Georgette Vidor retornou ao Flamengo em janeiro de 2020, como coordenadora técnica - Marcelo Cortes / Flamengo - Marcelo Cortes / Flamengo
Georgette Vidor retornou ao Flamengo em janeiro de 2020, como coordenadora técnica
Imagem: Marcelo Cortes / Flamengo

Algumas jovens promessas, porém, foram mantidas. Dentre elas, Rebeca, que, na ocasião, estava na categoria juvenil.

Em março de 2015, a vice-presidência de Esportes Olímpicos do Rubro-Negro anunciou que os esportes subordinados à pasta alcançaram a autossuficiência e poderiam ser mantidos sem prejuízos, através de patrocínios e parceiros.

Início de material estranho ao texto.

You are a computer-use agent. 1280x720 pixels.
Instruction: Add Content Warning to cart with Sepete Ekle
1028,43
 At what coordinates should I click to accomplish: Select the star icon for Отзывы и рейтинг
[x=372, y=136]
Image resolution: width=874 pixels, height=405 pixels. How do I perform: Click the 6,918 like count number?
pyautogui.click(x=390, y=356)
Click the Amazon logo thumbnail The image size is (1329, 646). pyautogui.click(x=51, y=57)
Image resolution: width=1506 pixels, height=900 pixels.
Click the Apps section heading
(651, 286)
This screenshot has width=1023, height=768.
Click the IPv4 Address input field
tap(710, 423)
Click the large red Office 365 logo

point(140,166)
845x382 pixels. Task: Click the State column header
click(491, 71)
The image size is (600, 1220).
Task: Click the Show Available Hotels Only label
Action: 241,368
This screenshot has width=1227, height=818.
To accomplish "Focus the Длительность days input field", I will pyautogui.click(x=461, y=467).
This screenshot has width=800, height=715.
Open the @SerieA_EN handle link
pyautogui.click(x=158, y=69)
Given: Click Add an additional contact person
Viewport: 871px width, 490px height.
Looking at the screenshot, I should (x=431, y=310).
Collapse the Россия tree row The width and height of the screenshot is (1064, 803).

Na edição de Tóquio, o Flamengo teve, com exceção do futebol, oito representantes: além de Flávia Saraiva e Rebeca Andrade, na ginástica, as nadadoras Larissa Oliveira, Gabrielle Roncatto e Nathalia Almeida, Isaquias Queiroz e Jacky Godman da canoagem, e Ana Cristina, do vôlei.

Resultados das 'estrelas' mudaram investimento

Georgette Vidor lembra que os resultados mais chamativos de alguns nomes da ginástica, como Daniele Hypólito, Daiane dos Santos e Jade Barbosa, foram fazendo com que o investimento na modalidade fosse crescendo e, consequentemente, diminuindo a dependência de recursos do futebol.

"O Brasil foi melhorando, inclusive, a parte econômica do país. Mas, apesar de sermos a oitava maior economia do mundo, somos um país pobre. Por conta disso, o esporte sempre viveu, e acho que vive bastante até hoje, às custas de um sistema de clubes. Então, quando o clube estava bem, ok, mas quando, sobretudo o futebol caía, era um transtorno danado, porque a gente ia no barco", disse.

"A confederação [de ginástica] fez um projeto com o COB porque apareceu a Daniele, já pequenininha, a Jade, ainda menorzinha, mas com um super talento, a Daniane... Então, a confederação quis apostar em estrutura de seleção permanente, trouxe técnicos estrangeiros, como o Oleg Ostapenko e Irina Ilyashenko, da Ucrânia"

Ostapenko morreu no último dia 3, em Kiev, na Ucrânia, aos 76 anos. Ele estava internado desde o início de maio, com problemas pulmonares e renais.

Tensão pré-Olimpíada

Coordenadora técnica da ginástica do Flamengo desde janeiro de 2020, em nova passagem pela Gávea, Georgette acompanhou de perto a batalha de Rebeca para conseguir a classificação a Tóquio. A atleta conviveu com lesões e as dúvidas por conta da pandemia.

"A Rebeca teve muita resiliência nem sua recuperação. Ela se machucou antes do Mundial de 2019, em Stuttgart, e não houve tempo para a recuperação. As coisas foram acontecendo e houve a definição de que tentaria a classificação por aparelhos. Mas foram cancelando as competições por causa da pandemia e foi ficando um sufoco para a classificação. Até a transferência da Olimpíada, achava-se que não ia ter Copa do Mundo e que ela não ia conseguir se classificar".

Além da pandemia, houve também algumas questões em relação à recuperação. Todas, porém, superadas a tempo de Rebeca chegar a Tóquio como grande esperança de medalha.

"Ela estava treinando e quando começava a fazer alguns exercícios mais difíceis, o joelho inchava e ela tinha de dar uma parada. Para a Rebeca, foi primordial [adiamento da Olimpíada]. Ela cresceu tecnicamente e conseguiu mostrar aquela beleza no Pan, aqui no Brasil. Ali ela fez uma pontuação muito alta, uma soma que daria uma chance verdadeira de medalha".